_Task to complete:_
Reproduce every entry precisely as written.

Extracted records
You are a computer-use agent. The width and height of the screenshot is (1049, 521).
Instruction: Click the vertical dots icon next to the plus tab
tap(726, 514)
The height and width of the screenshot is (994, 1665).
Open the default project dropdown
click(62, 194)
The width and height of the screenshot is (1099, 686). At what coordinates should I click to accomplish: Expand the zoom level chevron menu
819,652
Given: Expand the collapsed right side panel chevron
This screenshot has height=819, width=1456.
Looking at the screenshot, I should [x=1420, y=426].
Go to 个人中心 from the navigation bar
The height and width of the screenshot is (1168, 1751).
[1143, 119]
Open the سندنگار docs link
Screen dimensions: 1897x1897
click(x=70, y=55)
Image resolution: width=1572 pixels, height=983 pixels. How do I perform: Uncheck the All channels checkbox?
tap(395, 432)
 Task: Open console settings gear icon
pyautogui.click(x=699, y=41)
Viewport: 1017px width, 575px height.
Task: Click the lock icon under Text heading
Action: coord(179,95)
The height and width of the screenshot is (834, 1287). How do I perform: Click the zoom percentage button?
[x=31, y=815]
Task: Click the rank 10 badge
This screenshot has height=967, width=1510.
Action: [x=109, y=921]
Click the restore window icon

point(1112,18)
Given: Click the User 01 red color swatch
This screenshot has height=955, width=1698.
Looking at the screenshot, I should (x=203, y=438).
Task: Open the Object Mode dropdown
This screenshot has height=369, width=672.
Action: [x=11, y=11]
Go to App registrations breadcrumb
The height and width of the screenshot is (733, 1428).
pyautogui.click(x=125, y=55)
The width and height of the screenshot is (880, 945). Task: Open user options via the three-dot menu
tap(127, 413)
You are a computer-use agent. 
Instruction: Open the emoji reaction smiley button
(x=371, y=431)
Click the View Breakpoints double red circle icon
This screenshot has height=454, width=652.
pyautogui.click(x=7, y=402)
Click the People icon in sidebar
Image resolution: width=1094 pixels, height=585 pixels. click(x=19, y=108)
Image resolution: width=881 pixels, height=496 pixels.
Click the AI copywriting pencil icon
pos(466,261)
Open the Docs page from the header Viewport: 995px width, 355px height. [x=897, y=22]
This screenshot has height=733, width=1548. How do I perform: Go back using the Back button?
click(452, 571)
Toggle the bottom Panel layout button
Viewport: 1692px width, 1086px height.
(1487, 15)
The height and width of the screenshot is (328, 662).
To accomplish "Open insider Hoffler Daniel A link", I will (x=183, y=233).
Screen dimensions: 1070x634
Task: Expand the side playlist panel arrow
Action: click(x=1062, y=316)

_Reply:_
You are a computer-use agent. The width and height of the screenshot is (1049, 521).
Instruction: Click the vertical dots icon next to the plus tab
tap(726, 514)
The height and width of the screenshot is (994, 1665).
Open the default project dropdown
click(62, 194)
The width and height of the screenshot is (1099, 686). At what coordinates should I click to accomplish: Expand the zoom level chevron menu
819,652
Given: Expand the collapsed right side panel chevron
This screenshot has height=819, width=1456.
Looking at the screenshot, I should [x=1420, y=426].
Go to 个人中心 from the navigation bar
The height and width of the screenshot is (1168, 1751).
[1143, 119]
Open the سندنگار docs link
Screen dimensions: 1897x1897
click(x=70, y=55)
Image resolution: width=1572 pixels, height=983 pixels. How do I perform: Uncheck the All channels checkbox?
tap(395, 432)
 Task: Open console settings gear icon
pyautogui.click(x=699, y=41)
Viewport: 1017px width, 575px height.
Task: Click the lock icon under Text heading
Action: coord(179,95)
The height and width of the screenshot is (834, 1287). How do I perform: Click the zoom percentage button?
[x=31, y=815]
Task: Click the rank 10 badge
This screenshot has height=967, width=1510.
Action: [x=109, y=921]
Click the restore window icon

point(1112,18)
Given: Click the User 01 red color swatch
This screenshot has height=955, width=1698.
Looking at the screenshot, I should (x=203, y=438).
Task: Open the Object Mode dropdown
This screenshot has height=369, width=672.
Action: [x=11, y=11]
Go to App registrations breadcrumb
The height and width of the screenshot is (733, 1428).
pyautogui.click(x=125, y=55)
The width and height of the screenshot is (880, 945). Task: Open user options via the three-dot menu
tap(127, 413)
You are a computer-use agent. 
Instruction: Open the emoji reaction smiley button
(x=371, y=431)
Click the View Breakpoints double red circle icon
This screenshot has height=454, width=652.
pyautogui.click(x=7, y=402)
Click the People icon in sidebar
Image resolution: width=1094 pixels, height=585 pixels. click(x=19, y=108)
Image resolution: width=881 pixels, height=496 pixels.
Click the AI copywriting pencil icon
pos(466,261)
Open the Docs page from the header Viewport: 995px width, 355px height. [x=897, y=22]
This screenshot has height=733, width=1548. How do I perform: Go back using the Back button?
click(452, 571)
Toggle the bottom Panel layout button
Viewport: 1692px width, 1086px height.
(1487, 15)
The height and width of the screenshot is (328, 662).
To accomplish "Open insider Hoffler Daniel A link", I will (x=183, y=233).
Screen dimensions: 1070x634
Task: Expand the side playlist panel arrow
Action: click(x=1062, y=316)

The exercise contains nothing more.